Ultimo capítulo
1965
Seamos sinceros. Los negros, los afro-americanos, no manifiestan ningún deseo de plantar cara a las Naciones Unidas, de exigir al mundo entero que se les haga justicia en América. Sabía perfectamente que no moverían ni un dedo. Yo ya estaré muerto cuando el negro americano comprenda que su combate es un combate internacional. Sabía también que los negros americanos no aceptarían el Islam ortodoxo. Nuestros negros —los viejos sobre todo— están demasiado embebidos de cristianismo.

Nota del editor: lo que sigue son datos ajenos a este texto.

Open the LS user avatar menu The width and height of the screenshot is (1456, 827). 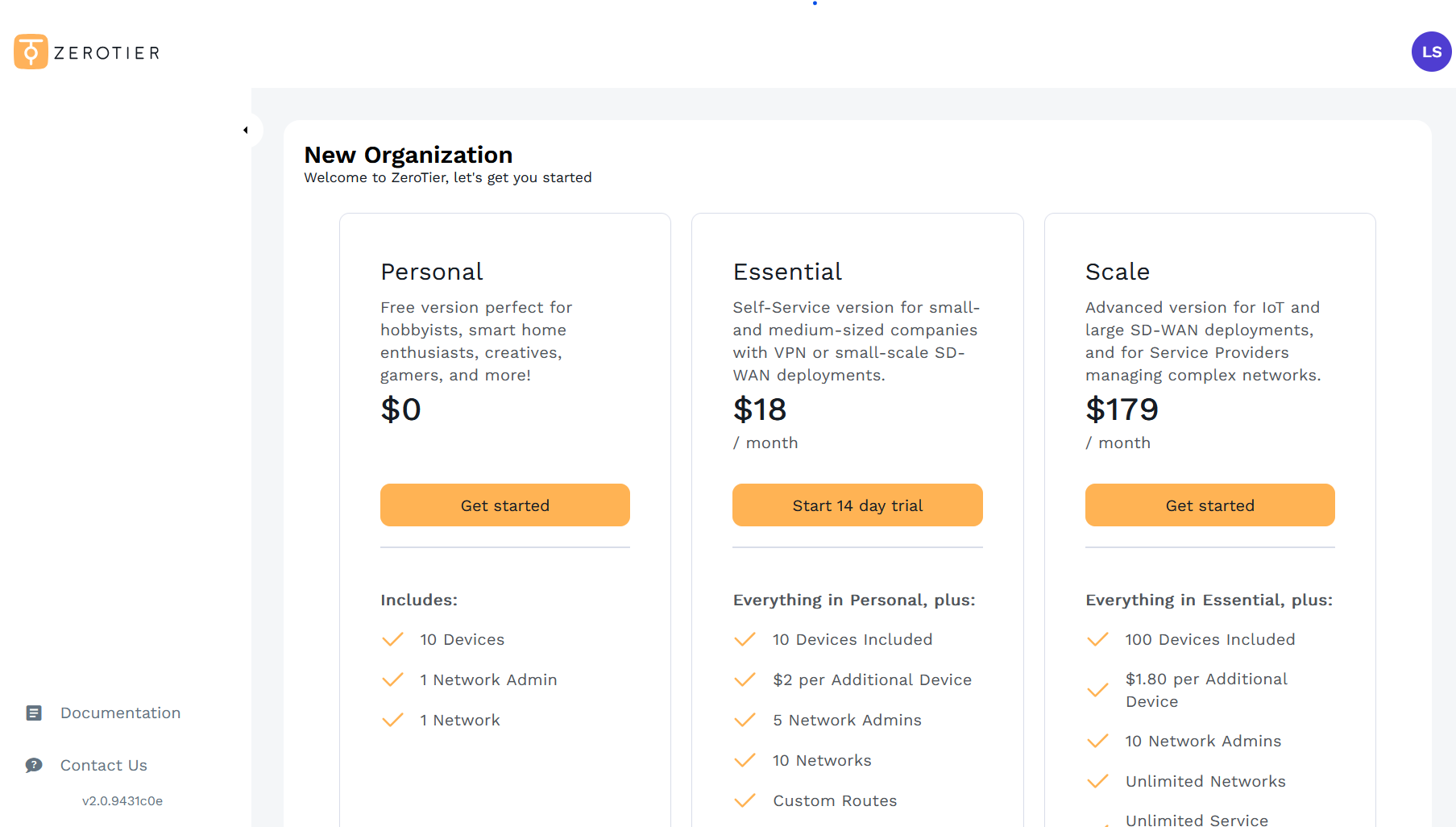point(1431,52)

Por esto en las reuniones que se celebraban todos los domingos en el Audubon Ballroom,[14] no trataba de convertir a mis oyentes al Islam, sino de llegar a todos los que estaban presentes:
—No a los musulmanes, cristianos, católicos o protestantes, bautistas o metodistas, demócratas o republicanos, francmasones u otros, sino al pueblo negro de América, y a todos los pueblos negros del mundo. Pues si nos niegan nuestros derechos cívicos y nuestros derechos humanos, nuestro derecho a la dignidad, es porque formamos parte de la gran colectividad negra.
Notaba una actitud de atención en todos los que me escuchaban. Una incertidumbre acerca de mis intenciones. Y lo comprendía. Desde que la guerra de Secesión le dio la «libertad», el negro se ha encontrado siempre en callejones sin salida. Sus leaders le han decepcionado. El cristianismo le ha decepcionado. Al sentirse maltratado, el negro se ha hecho prudente, desconfiado.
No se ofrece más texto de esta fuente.